Dueña de un imaginario poco habitual, entre el mito y la evocación,
sus narraciones se asientan en un arduo trabajo investigativo. El
jurado del Premio Carpentier distinguió su libro Oil on canvas
por la originalidad de los argumentos y los logros del lenguaje.

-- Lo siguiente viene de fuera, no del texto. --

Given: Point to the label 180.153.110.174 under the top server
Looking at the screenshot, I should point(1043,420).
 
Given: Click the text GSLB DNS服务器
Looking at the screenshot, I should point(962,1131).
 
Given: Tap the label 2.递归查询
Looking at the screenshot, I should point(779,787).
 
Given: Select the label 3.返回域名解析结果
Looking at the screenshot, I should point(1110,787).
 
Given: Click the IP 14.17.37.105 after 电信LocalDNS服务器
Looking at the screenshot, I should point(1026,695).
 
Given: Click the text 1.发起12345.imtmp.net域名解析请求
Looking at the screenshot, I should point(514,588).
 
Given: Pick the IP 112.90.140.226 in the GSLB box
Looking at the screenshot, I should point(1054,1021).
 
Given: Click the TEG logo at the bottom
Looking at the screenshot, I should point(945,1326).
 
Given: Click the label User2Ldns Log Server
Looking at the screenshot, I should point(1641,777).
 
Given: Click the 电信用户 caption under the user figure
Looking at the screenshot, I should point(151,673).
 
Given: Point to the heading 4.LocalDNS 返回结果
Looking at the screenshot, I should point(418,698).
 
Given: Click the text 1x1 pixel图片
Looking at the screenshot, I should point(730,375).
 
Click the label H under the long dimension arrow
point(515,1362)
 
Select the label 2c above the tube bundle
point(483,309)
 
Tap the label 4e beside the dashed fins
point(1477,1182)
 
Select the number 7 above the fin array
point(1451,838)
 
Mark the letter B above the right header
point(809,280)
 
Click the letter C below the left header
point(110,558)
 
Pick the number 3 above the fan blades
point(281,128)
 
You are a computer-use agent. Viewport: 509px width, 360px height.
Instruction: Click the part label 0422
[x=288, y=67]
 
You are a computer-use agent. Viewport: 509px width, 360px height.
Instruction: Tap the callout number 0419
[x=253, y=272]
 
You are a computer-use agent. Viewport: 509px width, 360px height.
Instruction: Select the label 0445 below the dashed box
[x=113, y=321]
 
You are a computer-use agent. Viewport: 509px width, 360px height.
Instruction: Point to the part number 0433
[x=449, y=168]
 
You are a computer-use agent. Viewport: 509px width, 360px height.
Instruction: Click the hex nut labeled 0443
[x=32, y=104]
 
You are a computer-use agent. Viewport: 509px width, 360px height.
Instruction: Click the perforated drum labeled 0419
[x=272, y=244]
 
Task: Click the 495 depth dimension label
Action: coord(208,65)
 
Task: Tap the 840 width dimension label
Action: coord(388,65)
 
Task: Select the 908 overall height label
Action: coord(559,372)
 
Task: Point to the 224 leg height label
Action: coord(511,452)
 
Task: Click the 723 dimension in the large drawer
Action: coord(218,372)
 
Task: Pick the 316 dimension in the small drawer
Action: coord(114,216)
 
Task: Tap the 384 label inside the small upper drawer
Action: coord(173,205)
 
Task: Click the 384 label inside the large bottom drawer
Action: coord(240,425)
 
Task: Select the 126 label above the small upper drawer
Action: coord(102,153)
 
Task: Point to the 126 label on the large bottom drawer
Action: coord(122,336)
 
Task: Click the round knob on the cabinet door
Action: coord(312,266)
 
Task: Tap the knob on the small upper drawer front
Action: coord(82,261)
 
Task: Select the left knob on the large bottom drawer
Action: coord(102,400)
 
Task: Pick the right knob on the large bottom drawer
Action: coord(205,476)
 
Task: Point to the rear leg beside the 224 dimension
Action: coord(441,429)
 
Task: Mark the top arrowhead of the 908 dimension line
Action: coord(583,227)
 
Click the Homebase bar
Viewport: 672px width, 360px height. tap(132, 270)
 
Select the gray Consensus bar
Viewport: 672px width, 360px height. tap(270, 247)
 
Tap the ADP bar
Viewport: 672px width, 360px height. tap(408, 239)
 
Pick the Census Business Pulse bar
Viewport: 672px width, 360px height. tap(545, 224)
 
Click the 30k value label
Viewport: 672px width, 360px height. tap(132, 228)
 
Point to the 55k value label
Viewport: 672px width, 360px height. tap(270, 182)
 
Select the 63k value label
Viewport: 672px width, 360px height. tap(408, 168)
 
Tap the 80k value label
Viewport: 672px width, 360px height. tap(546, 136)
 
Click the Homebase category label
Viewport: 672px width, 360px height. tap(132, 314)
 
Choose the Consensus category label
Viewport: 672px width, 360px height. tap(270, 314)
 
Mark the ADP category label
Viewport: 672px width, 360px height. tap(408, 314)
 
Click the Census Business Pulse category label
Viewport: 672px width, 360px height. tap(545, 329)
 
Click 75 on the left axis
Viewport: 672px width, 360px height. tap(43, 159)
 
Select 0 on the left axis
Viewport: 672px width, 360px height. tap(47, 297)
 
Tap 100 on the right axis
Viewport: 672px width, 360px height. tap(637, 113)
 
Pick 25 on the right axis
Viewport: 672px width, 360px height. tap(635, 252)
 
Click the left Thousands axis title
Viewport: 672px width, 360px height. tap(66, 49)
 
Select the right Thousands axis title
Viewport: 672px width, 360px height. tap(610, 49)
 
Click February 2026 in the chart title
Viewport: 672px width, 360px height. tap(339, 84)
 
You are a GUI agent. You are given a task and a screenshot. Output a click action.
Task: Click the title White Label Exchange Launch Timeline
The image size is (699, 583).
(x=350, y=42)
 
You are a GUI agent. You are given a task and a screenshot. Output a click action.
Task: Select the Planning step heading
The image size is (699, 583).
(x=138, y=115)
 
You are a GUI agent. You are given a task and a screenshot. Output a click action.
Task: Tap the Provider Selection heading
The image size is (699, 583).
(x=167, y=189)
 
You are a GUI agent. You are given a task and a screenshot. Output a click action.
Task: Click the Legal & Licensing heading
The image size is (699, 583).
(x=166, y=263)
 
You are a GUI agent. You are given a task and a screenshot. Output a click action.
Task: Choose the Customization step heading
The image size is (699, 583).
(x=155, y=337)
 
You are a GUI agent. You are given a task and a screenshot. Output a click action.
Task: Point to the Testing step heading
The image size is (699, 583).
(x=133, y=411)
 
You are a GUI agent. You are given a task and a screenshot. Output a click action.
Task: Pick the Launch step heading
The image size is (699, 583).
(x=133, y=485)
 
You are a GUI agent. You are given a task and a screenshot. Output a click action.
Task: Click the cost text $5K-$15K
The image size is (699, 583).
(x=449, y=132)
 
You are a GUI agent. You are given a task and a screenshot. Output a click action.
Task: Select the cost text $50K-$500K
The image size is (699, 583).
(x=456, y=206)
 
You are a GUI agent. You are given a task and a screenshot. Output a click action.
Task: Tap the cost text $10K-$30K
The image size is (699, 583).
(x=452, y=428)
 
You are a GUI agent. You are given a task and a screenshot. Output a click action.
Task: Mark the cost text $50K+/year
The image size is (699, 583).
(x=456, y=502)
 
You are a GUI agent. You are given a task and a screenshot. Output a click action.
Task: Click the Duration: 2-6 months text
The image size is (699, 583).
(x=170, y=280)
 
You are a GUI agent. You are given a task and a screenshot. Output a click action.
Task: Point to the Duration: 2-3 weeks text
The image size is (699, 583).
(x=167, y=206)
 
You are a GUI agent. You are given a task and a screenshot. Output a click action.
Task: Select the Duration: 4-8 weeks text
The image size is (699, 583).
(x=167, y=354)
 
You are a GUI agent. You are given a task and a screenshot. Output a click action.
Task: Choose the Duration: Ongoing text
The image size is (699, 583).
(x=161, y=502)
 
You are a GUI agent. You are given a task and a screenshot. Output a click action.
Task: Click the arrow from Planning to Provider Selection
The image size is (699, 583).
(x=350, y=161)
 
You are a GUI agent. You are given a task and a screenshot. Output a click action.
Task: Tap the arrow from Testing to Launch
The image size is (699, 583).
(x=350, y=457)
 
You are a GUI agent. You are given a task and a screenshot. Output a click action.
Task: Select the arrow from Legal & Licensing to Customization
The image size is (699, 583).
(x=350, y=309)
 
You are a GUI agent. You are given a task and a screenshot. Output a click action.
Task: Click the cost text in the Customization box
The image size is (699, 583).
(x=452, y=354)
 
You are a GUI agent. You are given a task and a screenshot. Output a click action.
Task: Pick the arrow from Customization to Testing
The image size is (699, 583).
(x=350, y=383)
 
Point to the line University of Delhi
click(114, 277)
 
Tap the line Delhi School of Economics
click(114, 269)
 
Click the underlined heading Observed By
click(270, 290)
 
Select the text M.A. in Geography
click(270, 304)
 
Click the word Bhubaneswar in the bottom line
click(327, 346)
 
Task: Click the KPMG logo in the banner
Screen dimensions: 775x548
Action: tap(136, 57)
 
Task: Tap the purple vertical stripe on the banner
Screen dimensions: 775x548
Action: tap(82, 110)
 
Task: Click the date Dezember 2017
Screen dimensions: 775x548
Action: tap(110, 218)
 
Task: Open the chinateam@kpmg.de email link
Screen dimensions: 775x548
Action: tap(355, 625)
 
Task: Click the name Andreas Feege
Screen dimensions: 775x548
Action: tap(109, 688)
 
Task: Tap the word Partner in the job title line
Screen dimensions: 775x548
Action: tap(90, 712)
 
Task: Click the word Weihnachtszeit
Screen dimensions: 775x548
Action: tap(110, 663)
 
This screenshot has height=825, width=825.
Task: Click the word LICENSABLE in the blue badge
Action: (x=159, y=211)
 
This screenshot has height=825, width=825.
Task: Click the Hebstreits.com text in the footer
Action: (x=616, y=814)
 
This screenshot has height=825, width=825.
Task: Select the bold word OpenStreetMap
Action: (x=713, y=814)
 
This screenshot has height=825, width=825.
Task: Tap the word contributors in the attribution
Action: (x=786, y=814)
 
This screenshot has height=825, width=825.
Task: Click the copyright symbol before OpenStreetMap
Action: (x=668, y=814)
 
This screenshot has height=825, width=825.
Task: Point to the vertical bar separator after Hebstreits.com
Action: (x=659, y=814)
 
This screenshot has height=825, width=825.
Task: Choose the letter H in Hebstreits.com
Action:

Eres una laboriosa escritora que insiste en ese "albur" que
significa presentarse a concurso, pero esta vez te ha tocado. ¿Cómo se
siente ser ganadora del Carpentier de cuento?
"Carpentier es mi escritor cubano preferido, y si algo envidio en
este mundo es su prosa. Pero —aunque me alegra haber ganado—, me duele
que este premio haya tardado y mis padres murieran sin verlo. Y debo
concursar aunque no quiera: trato de asegurar la economía de mi
familia con lo único que me gusta hacer y hago mejor".
¿Cuál es el universo temático de Oil on canvas?
"La plástica. En Oil on canvas cada cuento es una técnica
pictórica: hay dos óleos sobre lienzo, una serigrafía de Zaida del
Río, tinta sobre vitela y marginalia como en los códices medievales.
Son cuentos dedicados a lo que no fue. A las vidas que no pude vivir,
los sueños rotos. Sin embargo, no es un libro sombrío como
Malevolgia. Yo diría que posee una serena luz".
¿Te has vuelto con los años una escritora de lenguaje propenso al
barroco?
"Yo siempre he escrito como ahora. Aún en mi libro La ciudad de
los muertos, de temas cubanos, mantuve mi estilo. Y no voy a
cambiar, porque yo amo la belleza, uno de los dones supremos del
espíritu. Pero, indudablemente, el tiempo torna más compleja la
mirada".
¿Sigues interesada en los temas fantásticos o los has abandonado
definitivamente?
"Nunca he sido exactamente una escritora del fantástico ni de
ciencia ficción. Antiguo error de apreciación de algunos críticos. En
cuanto a lo fantástico, es la sustancia del pensamiento mágico
primigenio, lo arquetípico, el modo original de percibir el universo.
El arte no puede alejarse de la mente arquetípica, de algún modo tiene
que mantener vínculos con ella. Eso está muy claro para mí. Narrar por
narrar es el vacío".
¿En qué género te encuentras más cómoda, en el cuento o en la
novela?
"Un escritor verdadero tiene que ser capaz de trabajar bien
cualquier género literario. ¿Acaso no son todos ellos voces del alma?"
¿Cómo ve Gina Picart, su escritura, en el cuerpo cada vez más
nutrido de mujeres en la narrativa nacional?
"Yo he escrito bastante sobre mujeres, pero jamás entre mujeres. Me
niego a que mi escritura sea encasillada. A la hora de escribir soy
asexual. Yo escribo y mi patria es la literatura. Sin fronteras".